104. Analysis of the results from the 1998 British Crime Survey69 identified similar general trends. For example, respondents from households earning less than £5,000 per annum were found to be twice as likely to have taken one or more of the most addictive illicit drugs (ie heroin, methadone, cocaine and crack) during the last year than those from high income households. Further, unemployed respondents were found to be seven times more likely to have taken one or more of the most addictive illicit drugs during the last year than those in employment.

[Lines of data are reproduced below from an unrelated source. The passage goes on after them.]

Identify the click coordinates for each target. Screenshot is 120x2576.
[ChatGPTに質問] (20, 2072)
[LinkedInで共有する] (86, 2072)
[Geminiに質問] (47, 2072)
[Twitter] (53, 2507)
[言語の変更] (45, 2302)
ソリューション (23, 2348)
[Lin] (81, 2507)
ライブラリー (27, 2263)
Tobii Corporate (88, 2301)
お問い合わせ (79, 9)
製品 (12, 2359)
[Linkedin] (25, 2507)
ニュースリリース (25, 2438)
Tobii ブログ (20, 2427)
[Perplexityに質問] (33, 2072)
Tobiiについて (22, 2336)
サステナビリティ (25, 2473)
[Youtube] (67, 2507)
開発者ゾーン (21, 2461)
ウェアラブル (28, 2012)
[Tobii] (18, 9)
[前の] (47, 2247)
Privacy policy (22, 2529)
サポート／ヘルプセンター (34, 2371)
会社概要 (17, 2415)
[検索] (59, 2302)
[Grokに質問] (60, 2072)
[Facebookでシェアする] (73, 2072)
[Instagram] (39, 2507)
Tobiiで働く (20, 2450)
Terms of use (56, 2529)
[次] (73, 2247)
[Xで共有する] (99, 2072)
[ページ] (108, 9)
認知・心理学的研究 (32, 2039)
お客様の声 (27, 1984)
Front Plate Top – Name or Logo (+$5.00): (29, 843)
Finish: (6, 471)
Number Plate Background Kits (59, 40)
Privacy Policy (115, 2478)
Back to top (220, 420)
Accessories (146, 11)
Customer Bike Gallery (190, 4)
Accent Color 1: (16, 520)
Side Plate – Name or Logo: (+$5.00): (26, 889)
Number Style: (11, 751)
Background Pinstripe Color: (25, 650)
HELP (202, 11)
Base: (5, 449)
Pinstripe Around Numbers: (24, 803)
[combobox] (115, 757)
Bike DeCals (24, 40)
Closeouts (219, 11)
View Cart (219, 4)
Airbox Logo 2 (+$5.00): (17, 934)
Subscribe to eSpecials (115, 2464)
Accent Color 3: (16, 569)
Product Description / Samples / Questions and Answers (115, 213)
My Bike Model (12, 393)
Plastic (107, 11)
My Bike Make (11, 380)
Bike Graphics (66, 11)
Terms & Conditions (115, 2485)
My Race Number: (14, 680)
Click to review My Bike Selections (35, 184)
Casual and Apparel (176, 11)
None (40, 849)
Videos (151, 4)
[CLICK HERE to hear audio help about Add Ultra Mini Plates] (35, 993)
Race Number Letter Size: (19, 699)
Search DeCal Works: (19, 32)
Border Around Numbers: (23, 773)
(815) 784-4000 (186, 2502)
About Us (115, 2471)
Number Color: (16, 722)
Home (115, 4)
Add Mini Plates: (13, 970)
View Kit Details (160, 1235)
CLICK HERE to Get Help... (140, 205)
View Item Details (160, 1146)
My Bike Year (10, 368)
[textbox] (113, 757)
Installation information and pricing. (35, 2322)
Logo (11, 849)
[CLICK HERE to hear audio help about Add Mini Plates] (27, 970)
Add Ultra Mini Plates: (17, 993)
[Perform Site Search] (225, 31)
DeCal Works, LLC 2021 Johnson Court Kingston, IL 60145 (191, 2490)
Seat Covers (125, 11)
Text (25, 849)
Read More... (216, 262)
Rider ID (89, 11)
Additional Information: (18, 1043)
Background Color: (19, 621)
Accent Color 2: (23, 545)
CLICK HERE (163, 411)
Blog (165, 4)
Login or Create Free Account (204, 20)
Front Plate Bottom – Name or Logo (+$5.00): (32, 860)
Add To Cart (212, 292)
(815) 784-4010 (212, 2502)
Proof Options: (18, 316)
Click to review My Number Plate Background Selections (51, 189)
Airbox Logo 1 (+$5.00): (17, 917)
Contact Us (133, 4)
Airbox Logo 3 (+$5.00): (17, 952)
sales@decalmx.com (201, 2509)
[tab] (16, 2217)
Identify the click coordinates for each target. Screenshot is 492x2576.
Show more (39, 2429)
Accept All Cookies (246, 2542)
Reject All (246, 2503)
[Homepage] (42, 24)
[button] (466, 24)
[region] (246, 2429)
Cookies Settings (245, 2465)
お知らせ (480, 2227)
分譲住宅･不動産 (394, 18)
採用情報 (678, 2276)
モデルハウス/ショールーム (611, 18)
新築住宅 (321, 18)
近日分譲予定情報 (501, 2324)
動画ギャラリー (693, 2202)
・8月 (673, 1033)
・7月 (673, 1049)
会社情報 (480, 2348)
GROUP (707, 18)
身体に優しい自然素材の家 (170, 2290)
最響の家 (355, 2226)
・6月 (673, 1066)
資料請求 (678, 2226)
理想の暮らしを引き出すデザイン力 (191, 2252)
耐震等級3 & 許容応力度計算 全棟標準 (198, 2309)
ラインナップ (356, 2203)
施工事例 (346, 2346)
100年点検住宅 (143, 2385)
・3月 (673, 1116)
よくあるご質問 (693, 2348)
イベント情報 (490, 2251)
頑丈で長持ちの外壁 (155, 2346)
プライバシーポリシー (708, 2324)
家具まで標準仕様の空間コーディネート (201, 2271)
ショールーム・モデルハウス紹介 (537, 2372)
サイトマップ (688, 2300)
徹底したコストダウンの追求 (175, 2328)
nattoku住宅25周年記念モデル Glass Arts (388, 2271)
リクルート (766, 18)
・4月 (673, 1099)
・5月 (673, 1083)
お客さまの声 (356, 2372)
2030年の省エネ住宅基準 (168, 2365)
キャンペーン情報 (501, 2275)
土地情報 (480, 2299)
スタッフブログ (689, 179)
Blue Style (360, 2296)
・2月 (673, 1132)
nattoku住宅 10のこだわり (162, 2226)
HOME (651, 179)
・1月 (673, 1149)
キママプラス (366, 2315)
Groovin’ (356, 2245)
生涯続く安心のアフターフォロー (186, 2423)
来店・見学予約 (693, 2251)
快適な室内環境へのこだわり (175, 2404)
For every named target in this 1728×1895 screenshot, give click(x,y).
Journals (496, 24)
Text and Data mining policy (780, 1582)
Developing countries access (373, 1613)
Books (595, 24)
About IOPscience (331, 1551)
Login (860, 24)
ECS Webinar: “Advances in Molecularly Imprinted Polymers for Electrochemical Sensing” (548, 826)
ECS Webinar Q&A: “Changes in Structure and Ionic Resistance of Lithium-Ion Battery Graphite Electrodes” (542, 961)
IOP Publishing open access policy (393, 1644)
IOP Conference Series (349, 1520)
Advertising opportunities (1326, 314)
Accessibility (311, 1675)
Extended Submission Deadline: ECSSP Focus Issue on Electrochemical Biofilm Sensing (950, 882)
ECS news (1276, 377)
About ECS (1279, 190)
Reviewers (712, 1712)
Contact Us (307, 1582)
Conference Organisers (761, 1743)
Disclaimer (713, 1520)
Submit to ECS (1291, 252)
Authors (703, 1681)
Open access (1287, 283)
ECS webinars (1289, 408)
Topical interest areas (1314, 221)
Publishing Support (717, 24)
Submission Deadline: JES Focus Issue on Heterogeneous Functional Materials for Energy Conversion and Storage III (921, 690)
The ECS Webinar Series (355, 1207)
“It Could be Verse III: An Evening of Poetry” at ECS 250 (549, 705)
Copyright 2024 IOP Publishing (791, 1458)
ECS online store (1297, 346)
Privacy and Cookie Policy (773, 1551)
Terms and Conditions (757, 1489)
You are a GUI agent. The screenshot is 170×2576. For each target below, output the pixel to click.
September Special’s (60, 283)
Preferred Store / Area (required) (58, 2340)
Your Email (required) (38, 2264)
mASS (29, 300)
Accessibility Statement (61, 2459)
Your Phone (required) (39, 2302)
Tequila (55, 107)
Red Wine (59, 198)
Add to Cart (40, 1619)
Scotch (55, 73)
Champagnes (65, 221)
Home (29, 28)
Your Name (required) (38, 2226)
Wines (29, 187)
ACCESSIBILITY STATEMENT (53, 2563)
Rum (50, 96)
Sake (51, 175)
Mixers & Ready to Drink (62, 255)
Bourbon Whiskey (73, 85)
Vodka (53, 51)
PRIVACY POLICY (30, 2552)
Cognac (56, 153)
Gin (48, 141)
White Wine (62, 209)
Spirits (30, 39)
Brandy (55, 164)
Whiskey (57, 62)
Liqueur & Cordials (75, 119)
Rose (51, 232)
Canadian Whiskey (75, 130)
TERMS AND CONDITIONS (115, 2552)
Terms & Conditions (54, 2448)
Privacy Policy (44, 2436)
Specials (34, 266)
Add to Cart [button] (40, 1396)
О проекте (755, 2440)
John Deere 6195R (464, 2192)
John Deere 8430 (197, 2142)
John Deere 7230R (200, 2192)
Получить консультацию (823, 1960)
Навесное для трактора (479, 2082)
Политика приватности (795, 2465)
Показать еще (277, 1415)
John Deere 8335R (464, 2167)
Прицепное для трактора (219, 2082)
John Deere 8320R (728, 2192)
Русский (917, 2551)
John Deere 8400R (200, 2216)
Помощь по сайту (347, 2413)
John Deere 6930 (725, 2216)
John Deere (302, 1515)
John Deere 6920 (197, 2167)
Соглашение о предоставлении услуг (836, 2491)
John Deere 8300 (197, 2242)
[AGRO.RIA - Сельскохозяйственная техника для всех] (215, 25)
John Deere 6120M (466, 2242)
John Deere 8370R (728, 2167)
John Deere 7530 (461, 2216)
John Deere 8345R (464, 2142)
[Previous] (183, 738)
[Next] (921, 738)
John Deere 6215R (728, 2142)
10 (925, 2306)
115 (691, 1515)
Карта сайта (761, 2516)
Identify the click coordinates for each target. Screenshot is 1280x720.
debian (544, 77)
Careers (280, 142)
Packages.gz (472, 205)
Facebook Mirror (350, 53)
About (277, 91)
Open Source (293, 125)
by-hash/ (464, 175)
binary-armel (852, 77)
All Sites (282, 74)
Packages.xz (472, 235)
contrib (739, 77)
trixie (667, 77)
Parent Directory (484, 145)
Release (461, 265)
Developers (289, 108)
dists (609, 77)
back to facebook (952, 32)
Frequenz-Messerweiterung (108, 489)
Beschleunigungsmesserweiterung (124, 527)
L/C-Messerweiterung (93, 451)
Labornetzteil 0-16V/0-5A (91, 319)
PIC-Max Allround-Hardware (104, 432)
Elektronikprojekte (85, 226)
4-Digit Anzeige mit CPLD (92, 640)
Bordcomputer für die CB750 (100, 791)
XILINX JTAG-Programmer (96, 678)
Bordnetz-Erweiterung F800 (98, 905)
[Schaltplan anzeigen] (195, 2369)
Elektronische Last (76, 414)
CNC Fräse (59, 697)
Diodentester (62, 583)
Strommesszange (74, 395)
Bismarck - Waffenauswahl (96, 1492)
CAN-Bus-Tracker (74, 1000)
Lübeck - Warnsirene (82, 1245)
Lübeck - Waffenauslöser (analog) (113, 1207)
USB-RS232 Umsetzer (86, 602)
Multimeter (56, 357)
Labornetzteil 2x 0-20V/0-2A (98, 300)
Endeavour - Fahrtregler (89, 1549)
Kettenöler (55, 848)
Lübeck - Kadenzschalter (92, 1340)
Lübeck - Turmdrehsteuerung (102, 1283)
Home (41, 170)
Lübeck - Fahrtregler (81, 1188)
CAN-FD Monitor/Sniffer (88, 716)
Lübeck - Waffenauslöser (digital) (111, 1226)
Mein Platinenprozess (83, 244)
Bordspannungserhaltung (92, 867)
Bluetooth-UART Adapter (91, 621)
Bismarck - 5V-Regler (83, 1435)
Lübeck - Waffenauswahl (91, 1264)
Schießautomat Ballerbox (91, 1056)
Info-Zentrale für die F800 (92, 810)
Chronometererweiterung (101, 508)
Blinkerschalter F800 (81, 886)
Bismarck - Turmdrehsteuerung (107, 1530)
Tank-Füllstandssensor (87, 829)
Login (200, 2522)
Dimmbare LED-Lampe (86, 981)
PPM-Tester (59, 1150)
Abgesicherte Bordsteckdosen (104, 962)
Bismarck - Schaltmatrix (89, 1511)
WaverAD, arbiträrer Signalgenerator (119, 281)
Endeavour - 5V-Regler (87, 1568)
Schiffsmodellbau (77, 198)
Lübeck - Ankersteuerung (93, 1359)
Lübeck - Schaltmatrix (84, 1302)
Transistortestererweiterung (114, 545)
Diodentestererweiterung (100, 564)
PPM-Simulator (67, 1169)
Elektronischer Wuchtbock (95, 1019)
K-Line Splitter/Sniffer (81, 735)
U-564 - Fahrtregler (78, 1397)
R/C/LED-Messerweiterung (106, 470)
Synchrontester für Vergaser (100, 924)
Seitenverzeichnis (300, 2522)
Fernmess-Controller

105. Evidence to suggest a correlation between deprivation and drug harm can also be gleaned from analysing data on admissions to hospital for drug-related emergencies. There were 3,715 admissions to hospital for drug-related emergencies in Glasgow between 1 April 1991 and 31 March 1995. The place of residence of each patient admitted for a drug-related emergency during this period was classified according to the Carstairs Deprivation Index (CDI)70. It was found that the admission rate from the most deprived areas of Glasgow exceeded that of the least deprived by a factor of 3071.

106. Further evidence emerges from analysis of drug related deaths. For the purpose of this report, the UK Office for National Statistics has classified each drug-related death in the UK between 1993 and 1997 according to the CDI. According to the most recent data available72, 27 % of the UK population live in areas with the lowest CDI scores, i.e. the most deprived areas. However, between 1993 and 1997, 44.2 % of those whose deaths were drug-related resided in the most deprived areas. 14.5 % of the UK population lives in areas with the highest CDI scores, ie the least deprived areas. However, between 1993 and 1997, only 7.1 % of those whose deaths were drug-related resided in the least deprived areas. Although these figures should be treated with some caution, they suggest that the drug-related death rate amongst those residing in the most deprived areas of the UK is three times the rate amongst those residing in the least deprived areas.73

107. These data, of course, do not necessarily indicate a causal relationship between deprivation and drug harm in the UK during the 1990s74, let alone more generally.75 Nevertheless, they appear sufficient to enable us to conclude that deprivation correlates with drug harm strongly enough to indicate the likelihood of a causal link.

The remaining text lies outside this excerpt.